* Problem: Copy every record exactly, with nothing left out.

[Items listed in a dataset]
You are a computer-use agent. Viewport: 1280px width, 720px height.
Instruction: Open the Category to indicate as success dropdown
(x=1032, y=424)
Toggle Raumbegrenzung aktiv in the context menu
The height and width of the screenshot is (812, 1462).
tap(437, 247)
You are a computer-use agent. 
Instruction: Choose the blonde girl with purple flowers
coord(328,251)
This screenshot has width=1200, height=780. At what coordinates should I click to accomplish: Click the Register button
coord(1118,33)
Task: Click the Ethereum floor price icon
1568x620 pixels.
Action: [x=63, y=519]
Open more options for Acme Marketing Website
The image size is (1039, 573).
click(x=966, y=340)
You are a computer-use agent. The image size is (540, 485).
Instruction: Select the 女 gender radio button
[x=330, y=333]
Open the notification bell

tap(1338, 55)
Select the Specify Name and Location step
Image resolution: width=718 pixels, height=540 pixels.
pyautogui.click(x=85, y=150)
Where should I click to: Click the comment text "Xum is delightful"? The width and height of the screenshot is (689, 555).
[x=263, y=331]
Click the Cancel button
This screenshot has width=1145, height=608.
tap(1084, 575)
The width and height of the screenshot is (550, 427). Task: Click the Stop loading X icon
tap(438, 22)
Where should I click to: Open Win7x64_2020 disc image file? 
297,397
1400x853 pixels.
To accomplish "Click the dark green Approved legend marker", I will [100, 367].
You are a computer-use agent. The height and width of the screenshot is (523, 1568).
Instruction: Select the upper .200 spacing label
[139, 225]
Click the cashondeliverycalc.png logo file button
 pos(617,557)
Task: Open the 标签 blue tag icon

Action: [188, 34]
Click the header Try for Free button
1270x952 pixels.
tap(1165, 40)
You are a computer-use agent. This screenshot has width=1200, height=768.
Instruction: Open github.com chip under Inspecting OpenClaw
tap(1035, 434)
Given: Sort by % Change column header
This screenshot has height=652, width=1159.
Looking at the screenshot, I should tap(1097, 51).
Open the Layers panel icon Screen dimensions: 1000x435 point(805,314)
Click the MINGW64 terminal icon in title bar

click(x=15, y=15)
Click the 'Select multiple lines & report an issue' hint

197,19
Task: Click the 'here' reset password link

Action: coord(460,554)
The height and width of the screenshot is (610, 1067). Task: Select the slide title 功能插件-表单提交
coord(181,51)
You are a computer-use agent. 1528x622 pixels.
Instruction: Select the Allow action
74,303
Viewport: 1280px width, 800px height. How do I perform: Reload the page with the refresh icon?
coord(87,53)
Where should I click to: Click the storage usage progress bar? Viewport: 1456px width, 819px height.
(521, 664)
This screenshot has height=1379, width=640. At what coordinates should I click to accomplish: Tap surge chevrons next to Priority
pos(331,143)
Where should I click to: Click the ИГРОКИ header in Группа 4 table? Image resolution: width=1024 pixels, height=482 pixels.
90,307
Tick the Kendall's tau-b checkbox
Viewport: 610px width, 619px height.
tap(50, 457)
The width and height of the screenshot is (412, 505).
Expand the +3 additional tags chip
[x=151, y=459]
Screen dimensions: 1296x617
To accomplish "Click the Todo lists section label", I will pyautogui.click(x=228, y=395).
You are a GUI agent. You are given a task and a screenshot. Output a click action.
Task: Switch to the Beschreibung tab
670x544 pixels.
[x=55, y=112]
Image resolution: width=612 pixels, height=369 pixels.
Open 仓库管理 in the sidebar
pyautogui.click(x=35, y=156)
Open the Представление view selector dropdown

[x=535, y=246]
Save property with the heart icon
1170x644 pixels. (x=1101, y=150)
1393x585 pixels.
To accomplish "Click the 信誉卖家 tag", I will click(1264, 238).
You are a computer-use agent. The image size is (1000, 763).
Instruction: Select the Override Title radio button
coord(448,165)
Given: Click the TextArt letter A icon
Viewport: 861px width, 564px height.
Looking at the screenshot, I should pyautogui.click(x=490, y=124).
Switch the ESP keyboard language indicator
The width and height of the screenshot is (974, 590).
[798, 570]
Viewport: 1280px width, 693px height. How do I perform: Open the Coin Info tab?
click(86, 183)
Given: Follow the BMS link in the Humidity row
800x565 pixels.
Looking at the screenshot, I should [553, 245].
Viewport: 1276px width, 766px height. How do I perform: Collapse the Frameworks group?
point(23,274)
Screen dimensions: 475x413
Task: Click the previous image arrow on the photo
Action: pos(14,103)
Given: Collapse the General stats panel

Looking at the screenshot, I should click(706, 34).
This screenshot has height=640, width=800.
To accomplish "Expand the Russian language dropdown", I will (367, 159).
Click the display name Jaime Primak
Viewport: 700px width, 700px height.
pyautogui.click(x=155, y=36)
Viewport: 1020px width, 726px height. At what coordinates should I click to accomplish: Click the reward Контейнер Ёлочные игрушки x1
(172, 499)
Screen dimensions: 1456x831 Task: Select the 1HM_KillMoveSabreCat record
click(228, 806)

* Answer space:
You are a computer-use agent. Viewport: 1280px width, 720px height.
Instruction: Open the Category to indicate as success dropdown
(x=1032, y=424)
Toggle Raumbegrenzung aktiv in the context menu
The height and width of the screenshot is (812, 1462).
tap(437, 247)
You are a computer-use agent. 
Instruction: Choose the blonde girl with purple flowers
coord(328,251)
This screenshot has width=1200, height=780. At what coordinates should I click to accomplish: Click the Register button
coord(1118,33)
Task: Click the Ethereum floor price icon
1568x620 pixels.
Action: [x=63, y=519]
Open more options for Acme Marketing Website
The image size is (1039, 573).
click(x=966, y=340)
You are a computer-use agent. The image size is (540, 485).
Instruction: Select the 女 gender radio button
[x=330, y=333]
Open the notification bell

tap(1338, 55)
Select the Specify Name and Location step
Image resolution: width=718 pixels, height=540 pixels.
pyautogui.click(x=85, y=150)
Where should I click to: Click the comment text "Xum is delightful"? The width and height of the screenshot is (689, 555).
[x=263, y=331]
Click the Cancel button
This screenshot has width=1145, height=608.
tap(1084, 575)
The width and height of the screenshot is (550, 427). Task: Click the Stop loading X icon
tap(438, 22)
Where should I click to: Open Win7x64_2020 disc image file? 
297,397
1400x853 pixels.
To accomplish "Click the dark green Approved legend marker", I will [100, 367].
You are a computer-use agent. The height and width of the screenshot is (523, 1568).
Instruction: Select the upper .200 spacing label
[139, 225]
Click the cashondeliverycalc.png logo file button
 pos(617,557)
Task: Open the 标签 blue tag icon

Action: [188, 34]
Click the header Try for Free button
1270x952 pixels.
tap(1165, 40)
You are a computer-use agent. This screenshot has width=1200, height=768.
Instruction: Open github.com chip under Inspecting OpenClaw
tap(1035, 434)
Given: Sort by % Change column header
This screenshot has height=652, width=1159.
Looking at the screenshot, I should tap(1097, 51).
Open the Layers panel icon Screen dimensions: 1000x435 point(805,314)
Click the MINGW64 terminal icon in title bar

click(x=15, y=15)
Click the 'Select multiple lines & report an issue' hint

197,19
Task: Click the 'here' reset password link

Action: coord(460,554)
The height and width of the screenshot is (610, 1067). Task: Select the slide title 功能插件-表单提交
coord(181,51)
You are a computer-use agent. 1528x622 pixels.
Instruction: Select the Allow action
74,303
Viewport: 1280px width, 800px height. How do I perform: Reload the page with the refresh icon?
coord(87,53)
Where should I click to: Click the storage usage progress bar? Viewport: 1456px width, 819px height.
(521, 664)
This screenshot has height=1379, width=640. At what coordinates should I click to accomplish: Tap surge chevrons next to Priority
pos(331,143)
Where should I click to: Click the ИГРОКИ header in Группа 4 table? Image resolution: width=1024 pixels, height=482 pixels.
90,307
Tick the Kendall's tau-b checkbox
Viewport: 610px width, 619px height.
tap(50, 457)
The width and height of the screenshot is (412, 505).
Expand the +3 additional tags chip
[x=151, y=459]
Screen dimensions: 1296x617
To accomplish "Click the Todo lists section label", I will pyautogui.click(x=228, y=395).
You are a GUI agent. You are given a task and a screenshot. Output a click action.
Task: Switch to the Beschreibung tab
670x544 pixels.
[x=55, y=112]
Image resolution: width=612 pixels, height=369 pixels.
Open 仓库管理 in the sidebar
pyautogui.click(x=35, y=156)
Open the Представление view selector dropdown

[x=535, y=246]
Save property with the heart icon
1170x644 pixels. (x=1101, y=150)
1393x585 pixels.
To accomplish "Click the 信誉卖家 tag", I will click(1264, 238).
You are a computer-use agent. The image size is (1000, 763).
Instruction: Select the Override Title radio button
coord(448,165)
Given: Click the TextArt letter A icon
Viewport: 861px width, 564px height.
Looking at the screenshot, I should pyautogui.click(x=490, y=124).
Switch the ESP keyboard language indicator
The width and height of the screenshot is (974, 590).
[798, 570]
Viewport: 1280px width, 693px height. How do I perform: Open the Coin Info tab?
click(86, 183)
Given: Follow the BMS link in the Humidity row
800x565 pixels.
Looking at the screenshot, I should [553, 245].
Viewport: 1276px width, 766px height. How do I perform: Collapse the Frameworks group?
point(23,274)
Screen dimensions: 475x413
Task: Click the previous image arrow on the photo
Action: pos(14,103)
Given: Collapse the General stats panel

Looking at the screenshot, I should click(706, 34).
This screenshot has height=640, width=800.
To accomplish "Expand the Russian language dropdown", I will (367, 159).
Click the display name Jaime Primak
Viewport: 700px width, 700px height.
pyautogui.click(x=155, y=36)
Viewport: 1020px width, 726px height. At what coordinates should I click to accomplish: Click the reward Контейнер Ёлочные игрушки x1
(172, 499)
Screen dimensions: 1456x831 Task: Select the 1HM_KillMoveSabreCat record
click(228, 806)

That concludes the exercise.